* [Aim]:
Please copy out each of the records below word for word, keeping every line as it appears.

* [Material provided]:
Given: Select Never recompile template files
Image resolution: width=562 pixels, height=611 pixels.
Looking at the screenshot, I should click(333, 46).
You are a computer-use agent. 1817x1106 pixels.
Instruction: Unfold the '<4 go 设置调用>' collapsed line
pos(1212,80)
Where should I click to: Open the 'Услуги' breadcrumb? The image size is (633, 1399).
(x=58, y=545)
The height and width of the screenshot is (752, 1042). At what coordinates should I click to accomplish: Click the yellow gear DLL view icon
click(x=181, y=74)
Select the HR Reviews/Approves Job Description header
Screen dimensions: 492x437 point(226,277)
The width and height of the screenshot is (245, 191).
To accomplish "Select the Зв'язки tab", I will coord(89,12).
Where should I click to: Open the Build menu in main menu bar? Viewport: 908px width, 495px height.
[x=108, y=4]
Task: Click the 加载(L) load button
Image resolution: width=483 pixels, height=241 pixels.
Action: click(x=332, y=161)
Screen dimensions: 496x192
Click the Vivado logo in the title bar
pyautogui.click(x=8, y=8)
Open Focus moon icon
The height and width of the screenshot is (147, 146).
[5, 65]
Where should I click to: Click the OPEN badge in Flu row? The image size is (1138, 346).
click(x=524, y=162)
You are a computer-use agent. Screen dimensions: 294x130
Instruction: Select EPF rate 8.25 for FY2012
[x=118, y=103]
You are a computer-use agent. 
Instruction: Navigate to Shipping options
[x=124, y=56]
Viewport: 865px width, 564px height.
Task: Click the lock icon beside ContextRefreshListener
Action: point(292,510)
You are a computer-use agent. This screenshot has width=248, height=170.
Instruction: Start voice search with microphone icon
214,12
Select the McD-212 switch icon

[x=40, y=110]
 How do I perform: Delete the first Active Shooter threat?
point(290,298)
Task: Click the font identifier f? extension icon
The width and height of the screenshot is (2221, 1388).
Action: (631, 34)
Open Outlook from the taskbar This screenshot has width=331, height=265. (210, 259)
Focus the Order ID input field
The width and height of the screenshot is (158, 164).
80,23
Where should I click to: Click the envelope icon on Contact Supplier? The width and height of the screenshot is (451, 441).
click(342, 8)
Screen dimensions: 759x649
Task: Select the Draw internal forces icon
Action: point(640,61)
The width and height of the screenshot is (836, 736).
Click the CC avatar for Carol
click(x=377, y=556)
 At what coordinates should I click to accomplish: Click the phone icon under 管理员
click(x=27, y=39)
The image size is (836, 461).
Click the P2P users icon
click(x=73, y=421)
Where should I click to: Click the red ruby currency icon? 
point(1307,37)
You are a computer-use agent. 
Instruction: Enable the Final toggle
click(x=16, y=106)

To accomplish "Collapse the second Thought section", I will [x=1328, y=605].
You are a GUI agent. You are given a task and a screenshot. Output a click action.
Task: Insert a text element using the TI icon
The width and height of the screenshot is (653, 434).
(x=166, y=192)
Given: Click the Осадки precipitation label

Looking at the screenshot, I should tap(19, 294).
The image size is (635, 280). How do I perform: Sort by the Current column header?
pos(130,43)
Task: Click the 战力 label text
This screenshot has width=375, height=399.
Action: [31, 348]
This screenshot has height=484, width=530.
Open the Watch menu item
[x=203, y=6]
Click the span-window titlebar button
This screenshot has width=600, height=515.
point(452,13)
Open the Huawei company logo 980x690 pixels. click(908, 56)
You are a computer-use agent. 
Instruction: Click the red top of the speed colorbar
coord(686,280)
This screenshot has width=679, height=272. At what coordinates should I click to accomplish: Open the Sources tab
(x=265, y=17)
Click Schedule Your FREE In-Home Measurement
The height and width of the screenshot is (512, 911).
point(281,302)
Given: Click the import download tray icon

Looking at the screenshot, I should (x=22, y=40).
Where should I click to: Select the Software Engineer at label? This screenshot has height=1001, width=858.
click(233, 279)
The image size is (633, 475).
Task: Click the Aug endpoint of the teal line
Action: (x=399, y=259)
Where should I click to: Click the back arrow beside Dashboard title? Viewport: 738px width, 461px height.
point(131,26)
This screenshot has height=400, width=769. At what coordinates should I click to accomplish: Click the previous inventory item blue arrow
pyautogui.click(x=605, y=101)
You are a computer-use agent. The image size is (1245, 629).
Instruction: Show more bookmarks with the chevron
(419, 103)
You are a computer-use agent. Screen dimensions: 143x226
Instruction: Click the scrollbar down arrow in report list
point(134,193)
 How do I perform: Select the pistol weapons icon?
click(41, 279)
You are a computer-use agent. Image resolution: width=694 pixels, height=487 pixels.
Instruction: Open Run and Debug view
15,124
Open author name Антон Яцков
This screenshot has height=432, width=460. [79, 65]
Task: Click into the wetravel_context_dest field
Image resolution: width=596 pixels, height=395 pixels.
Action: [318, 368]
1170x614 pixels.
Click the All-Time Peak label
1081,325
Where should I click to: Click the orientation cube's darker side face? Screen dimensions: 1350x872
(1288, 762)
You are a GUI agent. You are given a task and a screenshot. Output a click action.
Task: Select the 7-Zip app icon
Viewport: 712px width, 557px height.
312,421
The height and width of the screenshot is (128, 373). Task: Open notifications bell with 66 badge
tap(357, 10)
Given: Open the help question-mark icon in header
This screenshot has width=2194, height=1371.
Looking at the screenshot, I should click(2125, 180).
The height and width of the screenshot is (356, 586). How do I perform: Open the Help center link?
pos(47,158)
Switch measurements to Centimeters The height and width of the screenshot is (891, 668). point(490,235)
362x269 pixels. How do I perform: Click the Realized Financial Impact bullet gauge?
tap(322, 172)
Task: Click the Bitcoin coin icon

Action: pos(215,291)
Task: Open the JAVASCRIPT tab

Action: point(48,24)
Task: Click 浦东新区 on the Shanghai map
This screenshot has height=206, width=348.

* [Complete output]:
Given: Select Never recompile template files
Image resolution: width=562 pixels, height=611 pixels.
Looking at the screenshot, I should click(333, 46).
You are a computer-use agent. 1817x1106 pixels.
Instruction: Unfold the '<4 go 设置调用>' collapsed line
pos(1212,80)
Where should I click to: Open the 'Услуги' breadcrumb? The image size is (633, 1399).
(x=58, y=545)
The height and width of the screenshot is (752, 1042). At what coordinates should I click to accomplish: Click the yellow gear DLL view icon
click(x=181, y=74)
Select the HR Reviews/Approves Job Description header
Screen dimensions: 492x437 point(226,277)
The width and height of the screenshot is (245, 191).
To accomplish "Select the Зв'язки tab", I will coord(89,12).
Where should I click to: Open the Build menu in main menu bar? Viewport: 908px width, 495px height.
[x=108, y=4]
Task: Click the 加载(L) load button
Image resolution: width=483 pixels, height=241 pixels.
Action: click(x=332, y=161)
Screen dimensions: 496x192
Click the Vivado logo in the title bar
pyautogui.click(x=8, y=8)
Open Focus moon icon
The height and width of the screenshot is (147, 146).
[5, 65]
Where should I click to: Click the OPEN badge in Flu row? The image size is (1138, 346).
click(x=524, y=162)
You are a computer-use agent. Screen dimensions: 294x130
Instruction: Select EPF rate 8.25 for FY2012
[x=118, y=103]
You are a computer-use agent. 
Instruction: Navigate to Shipping options
[x=124, y=56]
Viewport: 865px width, 564px height.
Task: Click the lock icon beside ContextRefreshListener
Action: point(292,510)
You are a computer-use agent. This screenshot has width=248, height=170.
Instruction: Start voice search with microphone icon
214,12
Select the McD-212 switch icon

[x=40, y=110]
 How do I perform: Delete the first Active Shooter threat?
point(290,298)
Task: Click the font identifier f? extension icon
The width and height of the screenshot is (2221, 1388).
Action: (631, 34)
Open Outlook from the taskbar This screenshot has width=331, height=265. (210, 259)
Focus the Order ID input field
The width and height of the screenshot is (158, 164).
80,23
Where should I click to: Click the envelope icon on Contact Supplier? The width and height of the screenshot is (451, 441).
click(342, 8)
Screen dimensions: 759x649
Task: Select the Draw internal forces icon
Action: point(640,61)
The width and height of the screenshot is (836, 736).
Click the CC avatar for Carol
click(x=377, y=556)
 At what coordinates should I click to accomplish: Click the phone icon under 管理员
click(x=27, y=39)
The image size is (836, 461).
Click the P2P users icon
click(x=73, y=421)
Where should I click to: Click the red ruby currency icon? 
point(1307,37)
You are a computer-use agent. 
Instruction: Enable the Final toggle
click(x=16, y=106)

To accomplish "Collapse the second Thought section", I will [x=1328, y=605].
You are a GUI agent. You are given a task and a screenshot. Output a click action.
Task: Insert a text element using the TI icon
The width and height of the screenshot is (653, 434).
(x=166, y=192)
Given: Click the Осадки precipitation label

Looking at the screenshot, I should tap(19, 294).
The image size is (635, 280). How do I perform: Sort by the Current column header?
pos(130,43)
Task: Click the 战力 label text
This screenshot has width=375, height=399.
Action: [31, 348]
This screenshot has height=484, width=530.
Open the Watch menu item
[x=203, y=6]
Click the span-window titlebar button
This screenshot has width=600, height=515.
point(452,13)
Open the Huawei company logo 980x690 pixels. click(908, 56)
You are a computer-use agent. 
Instruction: Click the red top of the speed colorbar
coord(686,280)
This screenshot has width=679, height=272. At what coordinates should I click to accomplish: Open the Sources tab
(x=265, y=17)
Click Schedule Your FREE In-Home Measurement
The height and width of the screenshot is (512, 911).
point(281,302)
Given: Click the import download tray icon

Looking at the screenshot, I should (x=22, y=40).
Where should I click to: Select the Software Engineer at label? This screenshot has height=1001, width=858.
click(233, 279)
The image size is (633, 475).
Task: Click the Aug endpoint of the teal line
Action: (x=399, y=259)
Where should I click to: Click the back arrow beside Dashboard title? Viewport: 738px width, 461px height.
point(131,26)
This screenshot has height=400, width=769. At what coordinates should I click to accomplish: Click the previous inventory item blue arrow
pyautogui.click(x=605, y=101)
You are a computer-use agent. The image size is (1245, 629).
Instruction: Show more bookmarks with the chevron
(419, 103)
You are a computer-use agent. Screen dimensions: 143x226
Instruction: Click the scrollbar down arrow in report list
point(134,193)
 How do I perform: Select the pistol weapons icon?
click(41, 279)
You are a computer-use agent. Image resolution: width=694 pixels, height=487 pixels.
Instruction: Open Run and Debug view
15,124
Open author name Антон Яцков
This screenshot has height=432, width=460. [79, 65]
Task: Click into the wetravel_context_dest field
Image resolution: width=596 pixels, height=395 pixels.
Action: [318, 368]
1170x614 pixels.
Click the All-Time Peak label
1081,325
Where should I click to: Click the orientation cube's darker side face? Screen dimensions: 1350x872
(1288, 762)
You are a GUI agent. You are given a task and a screenshot. Output a click action.
Task: Select the 7-Zip app icon
Viewport: 712px width, 557px height.
312,421
The height and width of the screenshot is (128, 373). Task: Open notifications bell with 66 badge
tap(357, 10)
Given: Open the help question-mark icon in header
This screenshot has width=2194, height=1371.
Looking at the screenshot, I should click(2125, 180).
The height and width of the screenshot is (356, 586). How do I perform: Open the Help center link?
pos(47,158)
Switch measurements to Centimeters The height and width of the screenshot is (891, 668). point(490,235)
362x269 pixels. How do I perform: Click the Realized Financial Impact bullet gauge?
tap(322, 172)
Task: Click the Bitcoin coin icon

Action: pos(215,291)
Task: Open the JAVASCRIPT tab

Action: point(48,24)
Task: Click 浦东新区 on the Shanghai map
This screenshot has height=206, width=348.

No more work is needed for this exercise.